Consider a few, alternative scenarios:
In the first, he walks through empty hallways, all his collection now gone. He finds no one else in the house, and no trace of an intruder. Someone took the owner’s paintings, but the culprit concealed his tracks nicely.
In the second scenario, the owner awakes to find his paintings missing, but he also notices some unusual footprints, a crumpled Hershey Bar wrapper, and a note that says, “Thanks for making it so easy to take all your estate’s masterpieces. I’ve always wanted to steal them.”
In a third scenario, the owner again awakes to find his paintings missing, but he also spots a cart filled with all the valuable paintings, and an intruder, dressed in black and wearing a mask, holding a toy poodle on a leash.
Furious, the owner screams out, “What do you think you’re doing, here?”
The cat burglar promptly replies, “I’m walking my dog.”

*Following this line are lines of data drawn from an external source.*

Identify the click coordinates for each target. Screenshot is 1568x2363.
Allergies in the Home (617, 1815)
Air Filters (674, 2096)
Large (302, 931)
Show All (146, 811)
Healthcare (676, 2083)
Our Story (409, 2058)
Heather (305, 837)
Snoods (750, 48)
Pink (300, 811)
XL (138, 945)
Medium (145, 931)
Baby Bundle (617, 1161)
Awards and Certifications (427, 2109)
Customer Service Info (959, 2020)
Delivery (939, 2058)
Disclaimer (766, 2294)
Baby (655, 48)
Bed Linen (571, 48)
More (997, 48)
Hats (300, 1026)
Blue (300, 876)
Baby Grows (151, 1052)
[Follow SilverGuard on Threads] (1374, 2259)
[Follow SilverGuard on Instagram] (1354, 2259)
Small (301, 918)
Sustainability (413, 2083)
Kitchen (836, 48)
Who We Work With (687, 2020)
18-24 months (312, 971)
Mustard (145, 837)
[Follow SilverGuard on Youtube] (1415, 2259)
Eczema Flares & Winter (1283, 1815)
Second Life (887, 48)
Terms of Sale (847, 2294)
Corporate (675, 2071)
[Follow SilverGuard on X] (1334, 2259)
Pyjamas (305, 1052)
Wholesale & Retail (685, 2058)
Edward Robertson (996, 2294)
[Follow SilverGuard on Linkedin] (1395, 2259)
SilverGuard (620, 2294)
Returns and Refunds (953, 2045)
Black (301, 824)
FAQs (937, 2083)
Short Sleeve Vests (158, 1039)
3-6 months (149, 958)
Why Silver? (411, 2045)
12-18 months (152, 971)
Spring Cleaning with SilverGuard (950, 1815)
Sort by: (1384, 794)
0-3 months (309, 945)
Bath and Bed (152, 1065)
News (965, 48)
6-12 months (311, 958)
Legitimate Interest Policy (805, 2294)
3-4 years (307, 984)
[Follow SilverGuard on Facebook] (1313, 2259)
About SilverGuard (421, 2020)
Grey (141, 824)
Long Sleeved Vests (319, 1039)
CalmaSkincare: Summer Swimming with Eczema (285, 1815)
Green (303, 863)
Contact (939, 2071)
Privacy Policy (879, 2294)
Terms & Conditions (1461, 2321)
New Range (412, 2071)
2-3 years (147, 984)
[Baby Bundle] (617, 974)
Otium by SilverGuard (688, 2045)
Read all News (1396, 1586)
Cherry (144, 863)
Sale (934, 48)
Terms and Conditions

Would anyone feel contented, after hearing that explanation?
The theft is wrong in all three scenarios, but there’s a particular temerity in the third situation’s declaration that the visit was really just an innocent dog-walk.
Someone trying to take something valuable, but offering only a ludicrous or trivial justification, is even more troublesome than someone who says nothing or candidly admits to an illegitimate scheme.
That shamelessness is an additional problem, likely to play itself out as often as it can.